▶ _Exercise directions_
Return only the stretch of the material below that begins with the line containing "Given: Share the page via Safari share icon" and ends with the line containing "Task: Open the Baunatal location selector", exactly; both of those lines belong to it.
___
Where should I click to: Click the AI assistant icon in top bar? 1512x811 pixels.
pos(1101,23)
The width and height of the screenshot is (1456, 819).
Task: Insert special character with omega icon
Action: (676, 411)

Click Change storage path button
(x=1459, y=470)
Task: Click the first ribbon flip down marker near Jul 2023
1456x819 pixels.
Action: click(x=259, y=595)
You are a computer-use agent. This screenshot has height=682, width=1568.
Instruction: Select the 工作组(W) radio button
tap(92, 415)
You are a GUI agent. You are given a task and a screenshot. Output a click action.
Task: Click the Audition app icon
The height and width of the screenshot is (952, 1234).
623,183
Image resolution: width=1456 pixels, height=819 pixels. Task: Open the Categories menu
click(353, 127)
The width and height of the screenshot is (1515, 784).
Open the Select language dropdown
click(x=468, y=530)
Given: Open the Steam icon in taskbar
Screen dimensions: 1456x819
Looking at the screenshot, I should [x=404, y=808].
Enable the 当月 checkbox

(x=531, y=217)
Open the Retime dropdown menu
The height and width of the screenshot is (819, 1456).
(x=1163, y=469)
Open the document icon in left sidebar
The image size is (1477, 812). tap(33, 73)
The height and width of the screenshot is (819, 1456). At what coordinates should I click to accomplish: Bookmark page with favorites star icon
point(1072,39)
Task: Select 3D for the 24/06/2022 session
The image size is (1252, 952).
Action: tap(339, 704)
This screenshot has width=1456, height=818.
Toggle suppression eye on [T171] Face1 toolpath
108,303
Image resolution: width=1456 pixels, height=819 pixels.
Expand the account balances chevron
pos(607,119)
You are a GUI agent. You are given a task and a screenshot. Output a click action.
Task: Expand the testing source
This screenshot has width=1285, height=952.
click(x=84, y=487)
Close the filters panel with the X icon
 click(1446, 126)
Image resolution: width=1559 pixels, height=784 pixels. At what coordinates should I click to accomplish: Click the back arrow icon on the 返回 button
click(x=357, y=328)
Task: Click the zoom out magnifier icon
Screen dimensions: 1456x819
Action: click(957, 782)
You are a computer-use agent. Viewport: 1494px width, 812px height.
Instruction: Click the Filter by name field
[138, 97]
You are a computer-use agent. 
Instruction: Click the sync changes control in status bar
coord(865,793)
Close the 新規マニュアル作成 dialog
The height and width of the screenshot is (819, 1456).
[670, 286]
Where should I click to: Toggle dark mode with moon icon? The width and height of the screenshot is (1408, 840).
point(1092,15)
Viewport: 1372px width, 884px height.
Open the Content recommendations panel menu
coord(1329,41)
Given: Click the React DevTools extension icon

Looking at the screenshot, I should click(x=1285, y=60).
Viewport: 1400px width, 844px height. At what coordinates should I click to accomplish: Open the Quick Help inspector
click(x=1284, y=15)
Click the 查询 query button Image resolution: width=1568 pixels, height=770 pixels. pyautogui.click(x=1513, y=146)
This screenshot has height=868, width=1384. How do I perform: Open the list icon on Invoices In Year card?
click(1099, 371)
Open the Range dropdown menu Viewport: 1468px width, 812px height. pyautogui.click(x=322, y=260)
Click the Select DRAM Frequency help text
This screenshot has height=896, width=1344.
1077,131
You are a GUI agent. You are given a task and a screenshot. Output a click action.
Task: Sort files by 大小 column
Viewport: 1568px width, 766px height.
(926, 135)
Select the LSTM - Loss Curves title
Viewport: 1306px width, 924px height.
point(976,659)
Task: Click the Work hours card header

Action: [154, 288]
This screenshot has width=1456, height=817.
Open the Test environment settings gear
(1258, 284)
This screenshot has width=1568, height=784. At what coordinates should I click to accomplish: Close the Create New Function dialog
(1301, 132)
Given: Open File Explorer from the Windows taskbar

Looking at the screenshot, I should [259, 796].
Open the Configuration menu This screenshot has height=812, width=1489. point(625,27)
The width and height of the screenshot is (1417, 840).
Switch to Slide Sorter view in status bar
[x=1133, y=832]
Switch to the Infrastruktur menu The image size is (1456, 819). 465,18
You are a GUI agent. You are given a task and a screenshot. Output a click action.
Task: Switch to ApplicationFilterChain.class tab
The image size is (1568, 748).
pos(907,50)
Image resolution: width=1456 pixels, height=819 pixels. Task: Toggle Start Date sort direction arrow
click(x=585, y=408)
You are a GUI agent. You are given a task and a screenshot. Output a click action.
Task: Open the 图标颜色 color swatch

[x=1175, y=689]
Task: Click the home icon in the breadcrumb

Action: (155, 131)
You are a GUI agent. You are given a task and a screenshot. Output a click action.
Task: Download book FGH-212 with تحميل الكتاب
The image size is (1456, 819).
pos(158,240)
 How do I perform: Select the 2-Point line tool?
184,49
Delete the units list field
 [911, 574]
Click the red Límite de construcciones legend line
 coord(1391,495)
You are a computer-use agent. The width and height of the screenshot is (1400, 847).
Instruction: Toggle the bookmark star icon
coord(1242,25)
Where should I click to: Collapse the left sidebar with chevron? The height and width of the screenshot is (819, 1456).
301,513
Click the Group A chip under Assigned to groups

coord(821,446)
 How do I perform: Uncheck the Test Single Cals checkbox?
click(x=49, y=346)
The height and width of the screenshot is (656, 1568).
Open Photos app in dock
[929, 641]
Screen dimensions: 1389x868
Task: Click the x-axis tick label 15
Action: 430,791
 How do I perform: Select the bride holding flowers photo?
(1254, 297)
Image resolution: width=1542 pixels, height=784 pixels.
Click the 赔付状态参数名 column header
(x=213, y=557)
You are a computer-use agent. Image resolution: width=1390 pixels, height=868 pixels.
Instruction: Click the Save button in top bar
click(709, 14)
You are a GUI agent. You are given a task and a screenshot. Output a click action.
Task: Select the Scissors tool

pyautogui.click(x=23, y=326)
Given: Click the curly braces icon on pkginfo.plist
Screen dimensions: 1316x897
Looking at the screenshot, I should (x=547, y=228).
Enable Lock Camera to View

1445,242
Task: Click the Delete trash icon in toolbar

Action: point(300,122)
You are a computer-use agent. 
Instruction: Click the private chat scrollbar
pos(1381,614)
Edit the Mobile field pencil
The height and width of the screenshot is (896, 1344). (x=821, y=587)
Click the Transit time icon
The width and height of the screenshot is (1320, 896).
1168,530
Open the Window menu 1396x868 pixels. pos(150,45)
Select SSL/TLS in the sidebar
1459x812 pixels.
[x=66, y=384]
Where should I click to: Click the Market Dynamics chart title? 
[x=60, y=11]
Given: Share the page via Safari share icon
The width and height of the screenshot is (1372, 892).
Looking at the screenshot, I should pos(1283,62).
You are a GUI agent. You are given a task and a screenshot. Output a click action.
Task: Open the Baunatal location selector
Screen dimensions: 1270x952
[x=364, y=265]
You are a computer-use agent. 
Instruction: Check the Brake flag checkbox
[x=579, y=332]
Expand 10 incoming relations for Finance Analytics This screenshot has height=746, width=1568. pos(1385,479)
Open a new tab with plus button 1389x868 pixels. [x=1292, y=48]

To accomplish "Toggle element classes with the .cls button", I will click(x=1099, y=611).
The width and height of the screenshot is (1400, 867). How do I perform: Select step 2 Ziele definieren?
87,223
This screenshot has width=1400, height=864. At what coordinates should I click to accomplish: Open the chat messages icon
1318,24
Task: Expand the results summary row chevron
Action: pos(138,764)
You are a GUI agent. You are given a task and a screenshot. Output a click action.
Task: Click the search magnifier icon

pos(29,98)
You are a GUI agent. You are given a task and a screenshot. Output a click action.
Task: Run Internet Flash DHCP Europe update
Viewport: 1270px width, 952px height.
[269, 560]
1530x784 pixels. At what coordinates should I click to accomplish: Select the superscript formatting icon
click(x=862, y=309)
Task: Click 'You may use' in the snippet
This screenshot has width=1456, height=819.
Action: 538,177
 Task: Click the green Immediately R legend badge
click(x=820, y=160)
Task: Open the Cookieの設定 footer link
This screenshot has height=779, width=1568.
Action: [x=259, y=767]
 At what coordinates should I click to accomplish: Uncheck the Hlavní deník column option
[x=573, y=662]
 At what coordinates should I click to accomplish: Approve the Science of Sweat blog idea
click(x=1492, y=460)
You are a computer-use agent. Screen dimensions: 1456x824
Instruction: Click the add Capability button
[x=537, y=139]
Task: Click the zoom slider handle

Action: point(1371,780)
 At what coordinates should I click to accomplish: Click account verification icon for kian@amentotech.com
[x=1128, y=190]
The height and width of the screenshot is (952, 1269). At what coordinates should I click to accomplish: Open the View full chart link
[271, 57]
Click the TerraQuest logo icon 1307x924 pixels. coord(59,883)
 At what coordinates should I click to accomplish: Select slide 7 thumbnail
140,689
___
▶ _Reply_
Given: Share the page via Safari share icon
The width and height of the screenshot is (1372, 892).
Looking at the screenshot, I should pos(1283,62).
You are a GUI agent. You are given a task and a screenshot. Output a click action.
Task: Open the Baunatal location selector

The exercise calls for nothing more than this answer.